Storing a million images in the filesystem

I’d recommend using a regular file system instead of databases. Using file system is easier than a database, you can use normal tools to access files, file systems are designed for this kind of usage etc. NTFS should work just fine as a storage system.

Do not store the actual path to database. Better to store the image’s sequence number to database and have function that can generate path from the sequence number. e.g:

 File path = generatePathFromSequenceNumber(sequenceNumber);

It is easier to handle if you need to change directory structure some how. Maybe you need to move the images to different location, maybe you run out of space and you start storing some of the images on the disk A and some on the disk B etc. It is easier to change one function than to change paths in database.

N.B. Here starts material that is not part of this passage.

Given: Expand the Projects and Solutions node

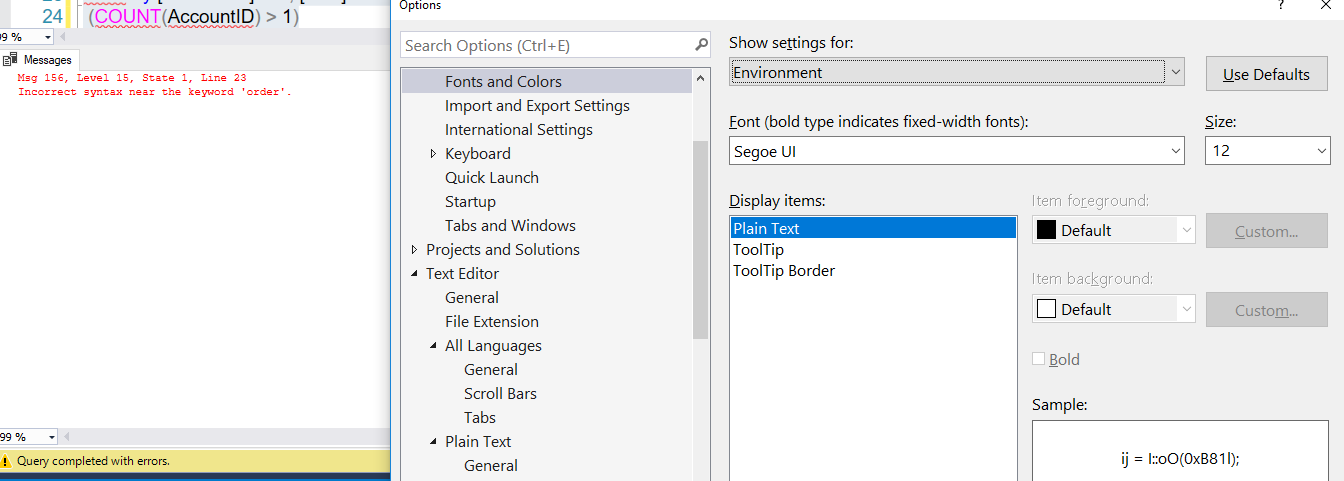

I would use this kind of algorithm for generating the directory structure:

  1. First pad you sequence number with leading zeroes until you have at least 12 digit string. This is the name for your file. You may want to add a suffix:
    • 12345 -> 000000012345.jpg
  2. Then split the string to 2 or 3 character blocks where each block denotes a directory level. Have a fixed number of directory levels (for example 3):
    • 000000012345 -> 000/000/012
  3. Store the file to under generated directory:
    • Thus the full path and file filename for file with sequence id 123 is 000/000/012/00000000012345.jpg
    • For file with sequence id 12345678901234 the path would be 123/456/789/12345678901234.jpg

Some things to consider about directory structures and file storage:

  • Above algorithm gives you a system where every leaf directory has maximum of 1000 files (if you have less that total of 1 000 000 000 000 files)
  • There may be limits how many files and subdirectories a directory can contain, for example ext3 files system on Linux has a limit of 31998 sub-directories per one directory.
  • Normal tools (WinZip, Windows Explorer, command line, bash shell, etc.) may not work very well if you have large number of files per directory (> 1000)
  • Directory structure itself will take some disk space, so you’ll do not want too many directories.
  • With above structure you can always find the correct path for the image file by just looking at the filename, if you happen to mess up your directory structures.
  • If you need to access files from several machines, consider sharing the files via a network file system.
  • The above directory structure will not work if you delete a lot of files. It leaves “holes” in directory structure. But since you are not deleting any files it should be ok.